Святые и дурачок - страница 2



Я могу приблизительно определить возраст моих первых воспоминаний, используя инструменты – сумму заимствованных мною из внешнего мира знаний. Я вот знаю, что в первые годы моей жизни мама и родственники жили в Дачном – таком садово-огородном предместье Ленинграда. У нас была комната в коммуналке и дом в Дачном, только что отстроенный заново после войны. Естественно, мама с ребёнком обитала там. Потом государство решило дом уничтожить, чтобы на его месте выстроить жилой массив. Дачное у нас просто отобрали и даже ничего не сунули взамен. Это случилось в конце 1964 года, осенью. Между тем ряд моих воспоминаний включает в себя Дачное: участок, огороженный штакетником, канавку перед ним, горбатый мостик, калитку, кусты и деревья, дом и, наконец, людей на этом фоне. Среди подобных картин есть одна, сама по себе не особо значимая. Я вижу комнату, деревянный пол, дверь и, кажется, часть веранды. На полу рассыпаны яблоки. Значит, это осень, причём её середина: так рассыпают яблоки долгохранящихся поздних сортов, чтобы они подсохли, в конце сентября – октябре. Маловероятно, чтобы это происходило в последний дачнинский год: тогда, наверно, было не до яблок, вовсю паковали вещи. Стало быть, осень 1963 года. Мне ещё нет двух лет.

Получается, что внутреннее моё рождение совершилось на 23-м или 24-м месяце после внешнего. И первыми увиденными мною были вот эти плоды земные.

Впрочем, «совершилось» – несколько не то слово. Что, собственно, совершилось? Малыш-карапуз притопал неловкими ножками в пустую комнату, где по полу раскиданы антоновки и штрифели. Лучше сказать, что с этого началось моё внутреннее рождение. А ещё лучше: продолжилось моё рождение. То есть рождение – не событие, а процесс.

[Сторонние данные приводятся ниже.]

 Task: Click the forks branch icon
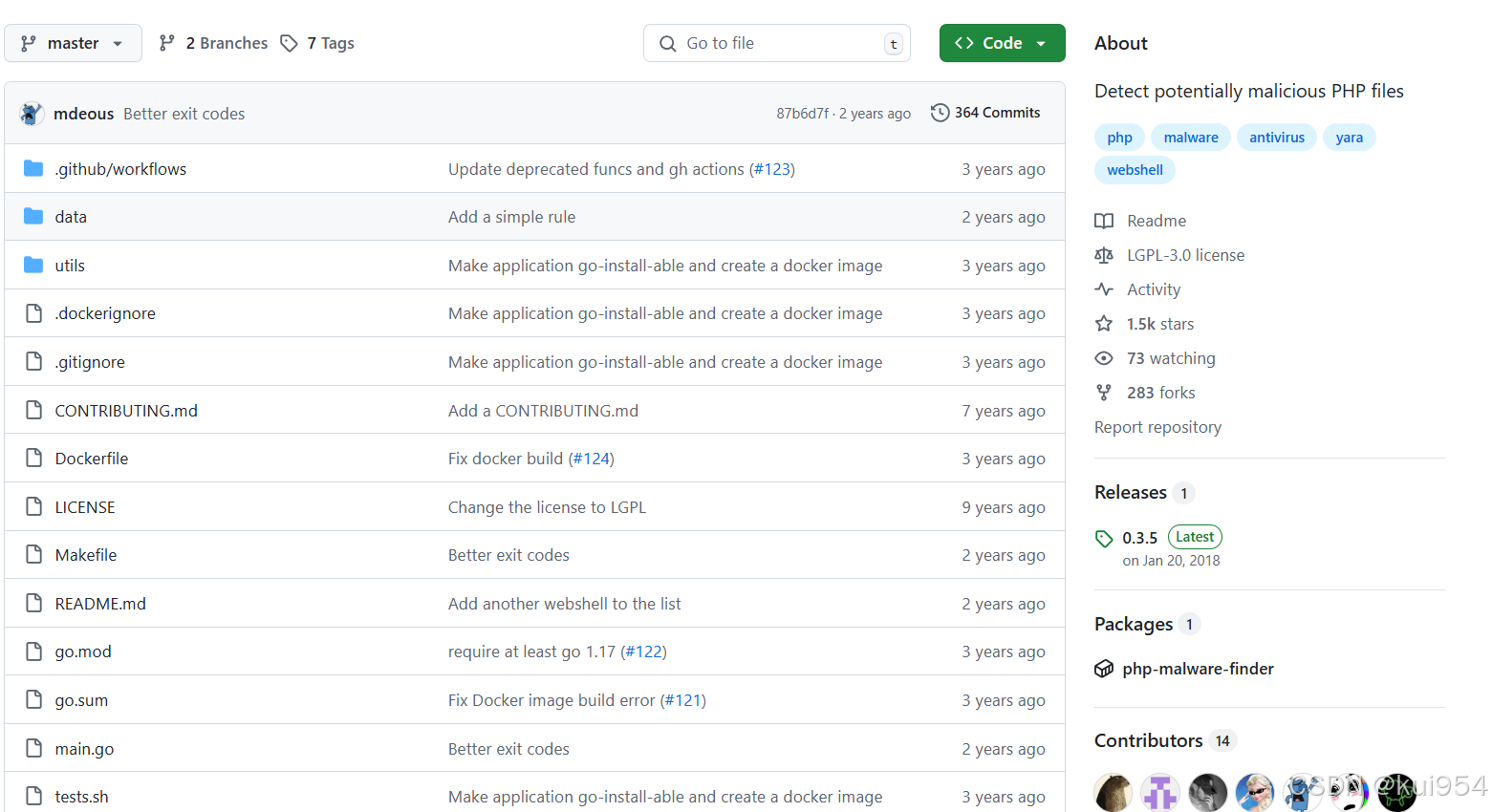coord(1104,393)
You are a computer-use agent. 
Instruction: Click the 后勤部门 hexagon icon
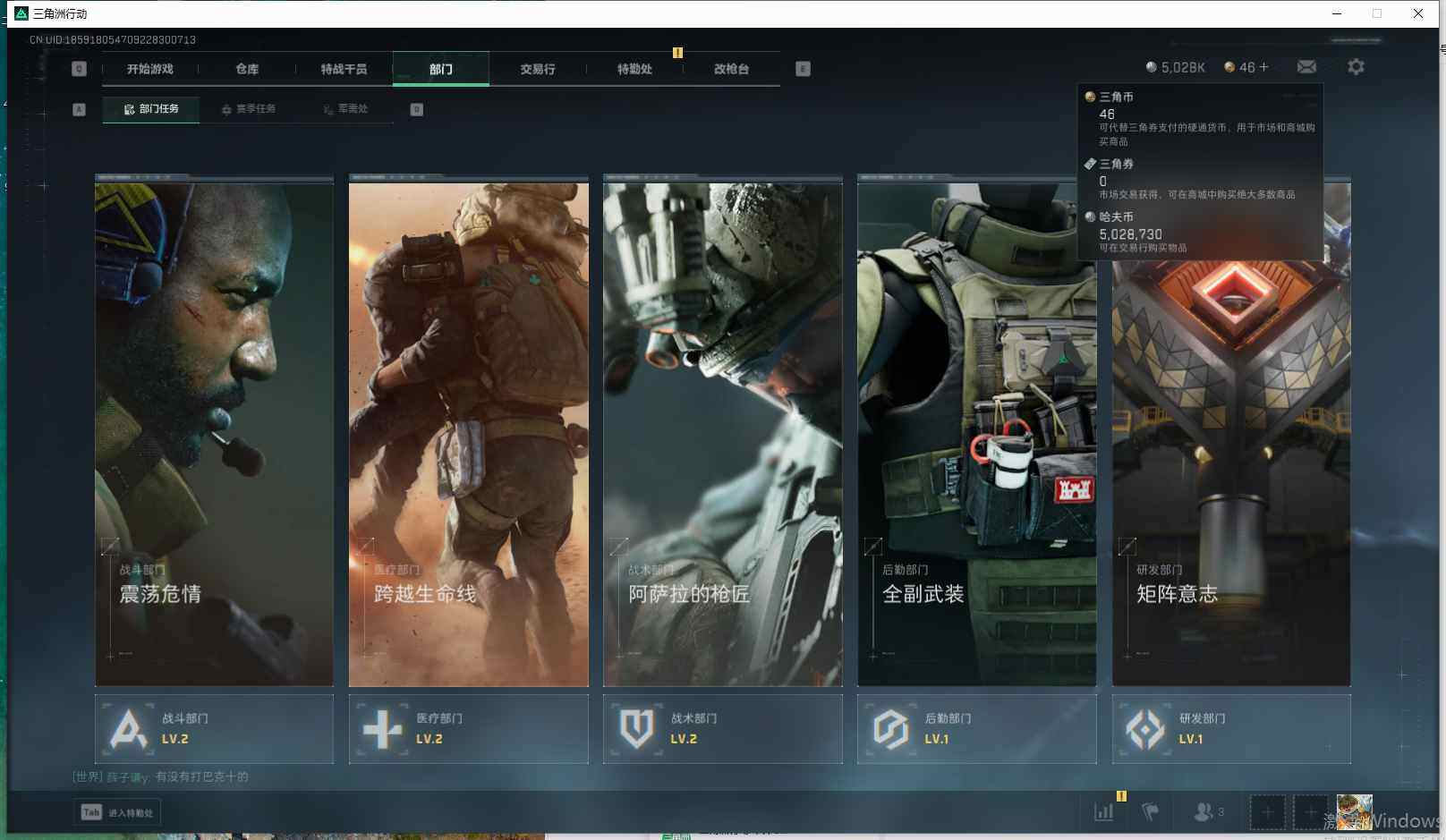click(890, 729)
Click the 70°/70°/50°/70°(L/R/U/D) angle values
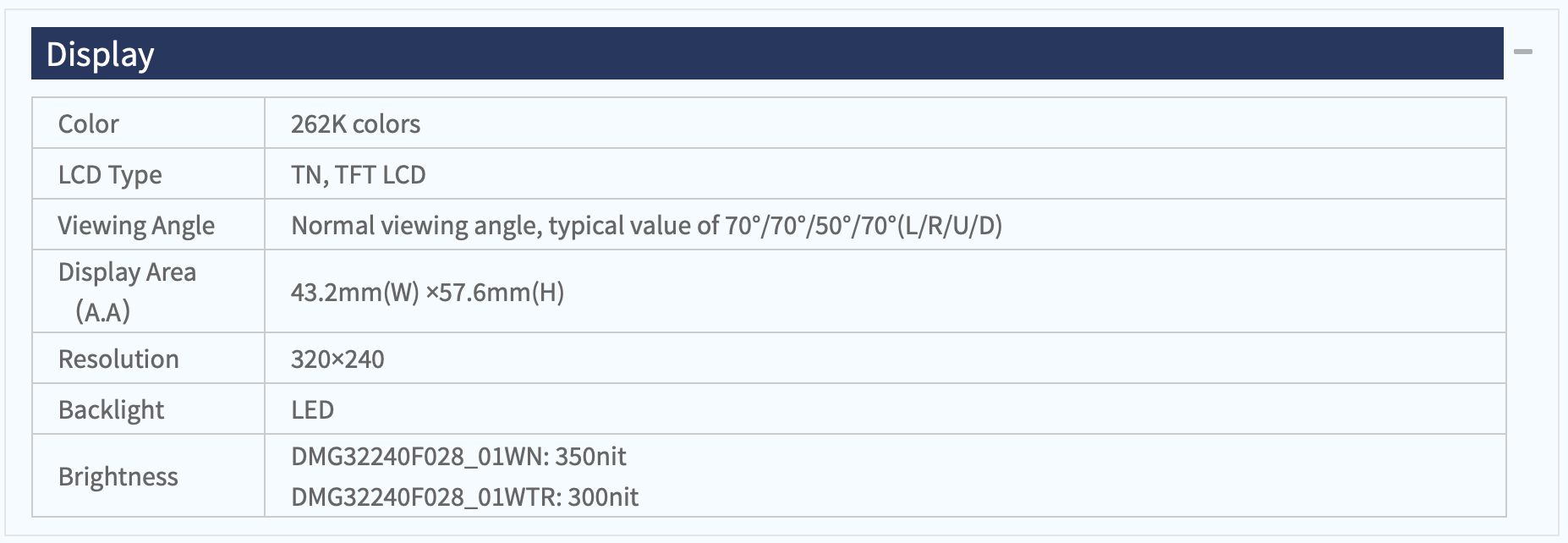 coord(863,225)
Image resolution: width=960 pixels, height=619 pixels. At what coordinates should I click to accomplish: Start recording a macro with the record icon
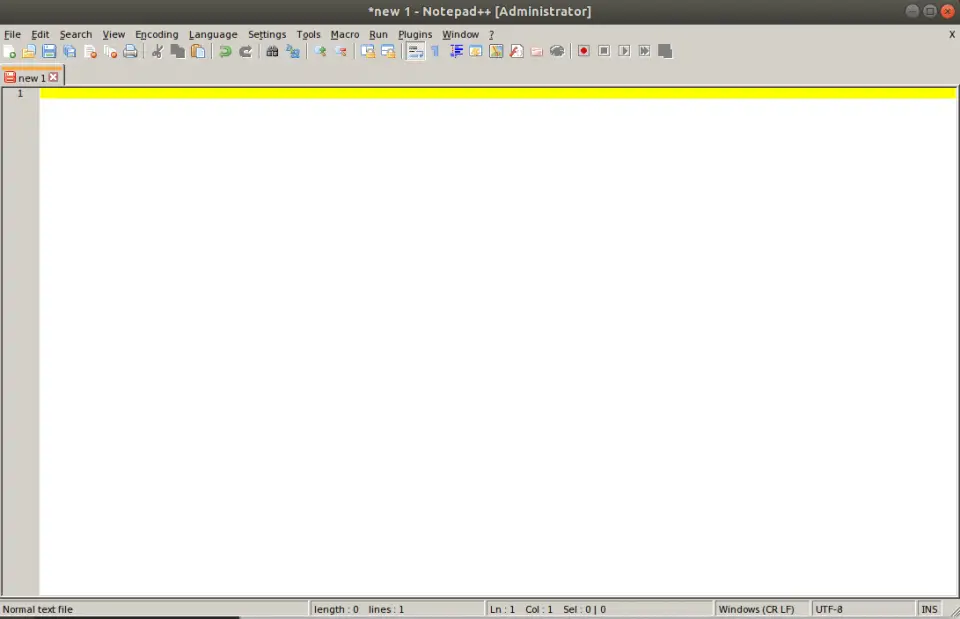click(x=583, y=51)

Интересно: когда же этот процесс заканчивается?

Этот вопрос отложим на потом.

Интересно, почему запечатлелось именно это?

Интересно также: что следующее можно поставить в ряд событий, знаменующих моё рождение?

Отбрасывая милые, но второстепенные воспоминания, останавливаюсь вот на каком моменте. Я вдруг понимаю, что это – я. Я очень ясно помню, как это произошло. На сей раз в комнате той самой коммунальной квартиры (старинной, барской, до революции принадлежавшей моему прадеду). Комната – то, что осталась у нас после потери Дачного. Я в колготочках и коротких штанишках сижу с ногами на диване. (И диван этот помню: ветхий, от прабабушкиной обстановки, белый в цветочек.) Сижу, и во мне возникает (как будто входит откуда-то и становится передо мной) знание, что это – я, что меня зовут Андрюша, что мне пять лет, что вот это – одна моя, именно моя нога, а вот это – другая (не уверен, мог ли тогда определить, какая правая, какая левая). То есть произошло осознание себя как отдельного существа. И своего тела как именно своего, и своей мысли как именно своей. До этого момента воспоминания принадлежат не мне, а неизвестно кому – как будто снимает камера слежения.

И вот что примечательно. По сохранившимся моим детским бумаженциям вижу, что это осознание себя произошло примерно в то же время (в те же пять лет), когда начались рисунки. До этого – обезьяньи каляки-маляки, коими испорчены форзацы многих попавшихся в мои ручонки книг. А тут – корявые и неуклюжие, но узнаваемые изображения: человечки, которые куда-то идут, машинки, в которых кто-то едет, подобия животных и цветков. Осознание себя совпадает по времени с первыми попытками создания образов.